ショールームを訪ねて|富士ゼロックス、顧客とともに変革に挑戦する「Future Edge」
印刷の未来を具現化 〜 最新設備で新ビジネスの検証が可能
「見学」から「活用」する施設へ
開設から約1年半が経過し、これまで社内外を合わせて約5,000人が来所し、その半数にあたる2,500人超がユーザーだ。開設当初は、Future Edgeをより多くの方に認知してもらうため、団体で来所するユーザー向けに見学会のようなイベントも積極的に実施してきた。

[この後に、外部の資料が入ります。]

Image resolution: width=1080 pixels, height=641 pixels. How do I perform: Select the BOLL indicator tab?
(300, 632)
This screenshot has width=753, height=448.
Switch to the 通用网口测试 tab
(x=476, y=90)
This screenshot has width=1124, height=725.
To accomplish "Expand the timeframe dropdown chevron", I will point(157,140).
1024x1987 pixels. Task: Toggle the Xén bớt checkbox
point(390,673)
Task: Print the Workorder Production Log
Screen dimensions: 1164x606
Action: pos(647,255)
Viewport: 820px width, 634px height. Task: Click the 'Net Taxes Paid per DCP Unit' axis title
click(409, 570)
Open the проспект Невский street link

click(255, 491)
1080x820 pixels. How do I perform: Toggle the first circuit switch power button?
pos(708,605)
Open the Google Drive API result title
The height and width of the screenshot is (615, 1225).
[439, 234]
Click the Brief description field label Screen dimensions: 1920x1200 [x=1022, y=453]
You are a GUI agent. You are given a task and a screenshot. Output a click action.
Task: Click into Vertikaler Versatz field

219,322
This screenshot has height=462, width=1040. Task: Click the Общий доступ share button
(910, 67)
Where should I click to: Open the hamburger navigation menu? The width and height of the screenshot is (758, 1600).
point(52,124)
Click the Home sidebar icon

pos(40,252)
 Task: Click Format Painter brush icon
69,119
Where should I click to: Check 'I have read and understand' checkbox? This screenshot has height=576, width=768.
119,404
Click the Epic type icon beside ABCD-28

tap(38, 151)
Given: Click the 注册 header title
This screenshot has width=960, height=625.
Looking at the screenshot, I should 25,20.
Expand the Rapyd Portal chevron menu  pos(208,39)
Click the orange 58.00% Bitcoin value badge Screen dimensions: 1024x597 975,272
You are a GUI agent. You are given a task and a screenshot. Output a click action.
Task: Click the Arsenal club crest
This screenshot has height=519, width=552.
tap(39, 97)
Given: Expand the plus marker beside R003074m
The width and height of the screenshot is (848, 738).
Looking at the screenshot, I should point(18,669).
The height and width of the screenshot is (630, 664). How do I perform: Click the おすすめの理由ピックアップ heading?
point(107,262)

同社・グラフィックコミュニケーションサービス事業本部 Future Edgeの磨田侑奈氏は、「来所頂いたお客様から寄せられる実際の声を聞きながら、Future Edgeの方向性を絶えず微調整するなど、利便性の向上に取り組んでいる」と、開設から1年半が経過した同施設の運営方針について説明する。
その取り組みは社内外に浸透し、2度目、3度目とリピートする来所者の目的は、施設見学ではなく技術検証やワークショップなど、実際のビジネスを見据えた利用がほとんどだという。
同社・グラフィックコミュニケーションサービス事業本部 Future Edge センター長の新甫雄二郎氏は「Future Edgeの挑戦は、お客様との対話の中から課題の本質へと深堀していくこと。そのためにワークショップでお客様が求めていることや抱えている課題を共有し、解決策を検討していく。そして解決策がまとまれば、実機でテスト検証を行っていく」と、同施設の活用フローを説明する。
大型設備を使用して様々な技術検証が可能
また、広大な敷地面積を有する海老名事業所という立地条件を活かし、都心部の施設では設置できないような大型設備を使用した検証が行えることも同施設の大きな特徴となっている。
現在、「Smart Factory」エリアには、同社製の高速ロール紙カラーインクジェットプリンター「11000 Inkjet Press」にフンケラー社とホリゾン社の後加工機器をインラインで接続した印刷・製本生産ラインが設置されており、実機を通じてスマートファクトリーの体験・検証ができる環境を整備している。さらに設置されているプリンターや後加工機は、同社の工程管理システム「Production Cockpit」につながっており、リアルタイムで各設備の稼働状況を確認することができる。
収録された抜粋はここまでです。